The `loc` attribute allows indexing and slicing that always references the explicit index

In [None]:
data.loc[1]

In [None]:
data.loc[1:3]

The `iloc` attribute allows indexing and slicing that references the implicit Python-style index

In [None]:
data.iloc[1]

In [None]:
data.iloc[1:3]

### Data Selection in DataFrame

#### Dataframe as a Dictionary

In [None]:
area = pd.Series({'California': 423967,
                 'Texas': 695662,
                 'New York': 141297,
                 'Florida': 170312,
                 'Illinois': 149995})
pop = pd.Series({'California': 38332521,
                'Texas': 26448193,
                'New York': 19651127,
                'Florida': 19552860,
                'Illinois': 12882135})
data = pd.DataFrame({'area': area, 'pop': pop})
data

In [None]:
data['area']

In [None]:
data.area

In [None]:
data['density'] = data['pop'] / data['area']
data

#### Dataframe as 2-D Array

In [None]:
data.values

In [None]:
data.T

In [None]:
data.values[0]  # access a row

In [None]:
data['area']  # access a column

In [None]:
data.iloc[:3, :2]  # access like a NumPy array

In [None]:
data.loc[:'Illinois', :'pop']  # access by names

In [None]:
data.ix[:3, :'pop']  # combination of the two

In [None]:
data.loc[data.density > 100, ['pop', 'density']]

In [None]:
data.iloc[0, 2] = 90
data

#### Additional Indexing Conventions

- ***indexing*** refers to columns, ***slicing*** refers to rows

In [None]:
data['Florida':'Illinois']

In [None]:
data[1:3]

In [None]:
data[data.density > 100]

## Operating on Data in Pandas

In [None]:
rng = np.random.RandomState(42)
ser = pd.Series(rng.randint(0, 10, 4))
ser

In [None]:
df = pd.DataFrame(rng.randint(0, 10, (3, 4)),
                 columns=['A', 'B', 'C', 'D'])
df

In [None]:
# preserve indices
np.exp(ser)

In [None]:
np.sin(df * np.pi / 4)

In [None]:
# index alignment in series
area = pd.Series({'Alaska': 1723337, 'Texas': 695662,
                 'California': 423967}, name='area')
population = pd.Series({'California': 38332521, 'Texas': 26448193,
                       'New York': 19651127}, name='population')


In [None]:
population / area
# result contains union of indices of the two input arrays
# area.index | population.index

In [None]:
A = pd.Series([2, 4, 6], index=[0, 1, 2])
B = pd.Series([1, 3, 5], index=[1, 2, 3])
A + B

In [None]:
# fill missings with 0
A.add(B, fill_value=0)

### Index alignment in dataframe

In [None]:
A = pd.DataFrame(rng.randint(0, 20, (2,2)),
                columns=list('AB'))
A

In [None]:
B = pd.DataFrame(rng.randint(0, 10, (3, 3)),
                columns=list('BAC'))
B

In [None]:
A + B

In [None]:
fill = A.stack().mean()
A.add(B, fill_value=fill)

### Operations between DataFrame and Series

In [None]:
A = rng.randint(10, size=(3, 4))
A

In [None]:
A - A[0]

In [None]:
df = pd.DataFrame(A, columns=list('QRST'))

◆ **Supplied information**
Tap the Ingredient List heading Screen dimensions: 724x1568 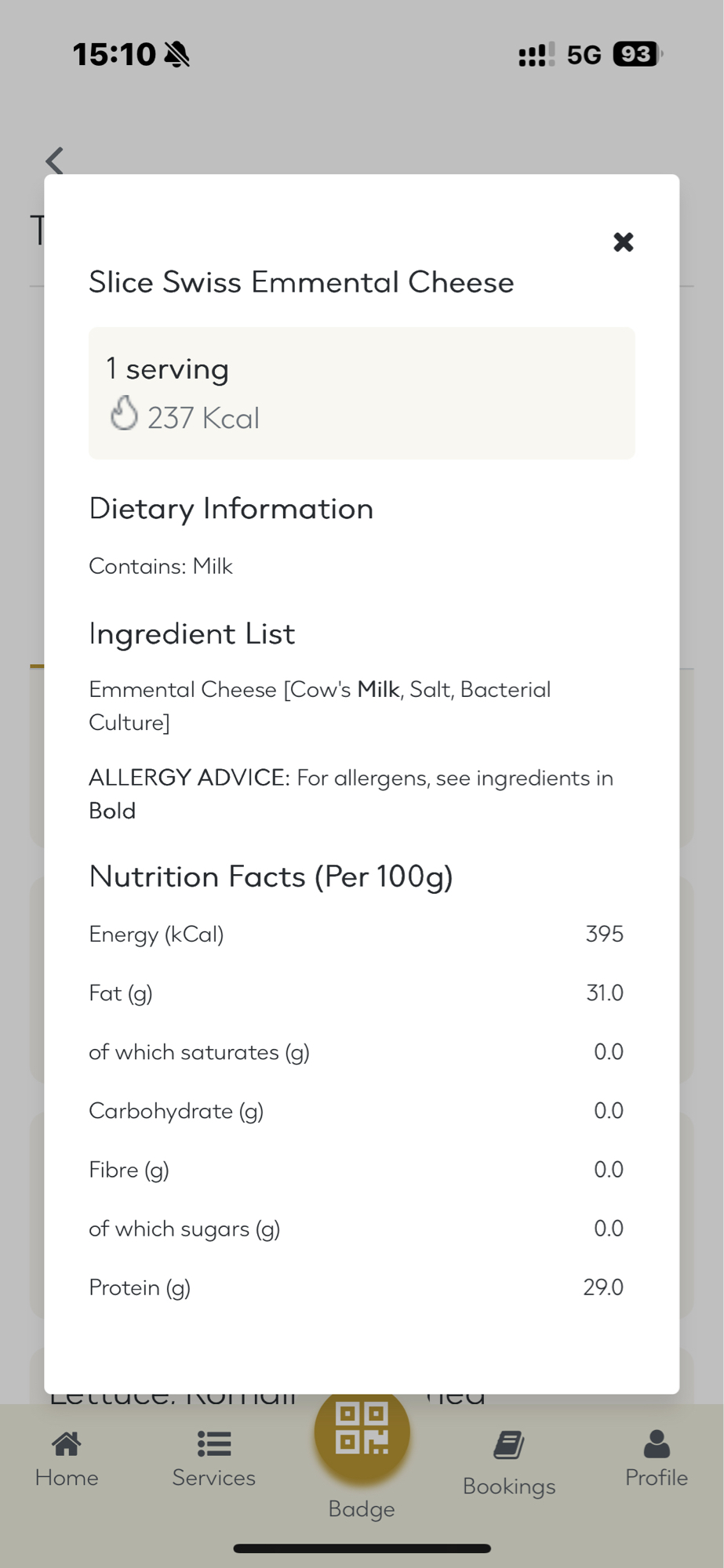pos(191,633)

◆ **Task list**
A. In the pandas notebook excerpt, what does the `iloc` attribute reference when indexing and slicing?
B. List every state used as a key in the `pop` Series defined under the heading "Dataframe as a Dictionary" in the pandas notebook excerpt.
C. Echo the part of the pandas notebook excerpt that opens with the words containing "## Operating on" and closes with "columns=['A', 'B', 'C', 'D'])".

◆ **Problem solutions**
A. The implicit Python-style index.

B. California, Texas, New York, Florida, Illinois

C.
## Operating on Data in Pandas

In [None]:
rng = np.random.RandomState(42)
ser = pd.Series(rng.randint(0, 10, 4))
ser

In [None]:
df = pd.DataFrame(rng.randint(0, 10, (3, 4)),
                 columns=['A', 'B', 'C', 'D'])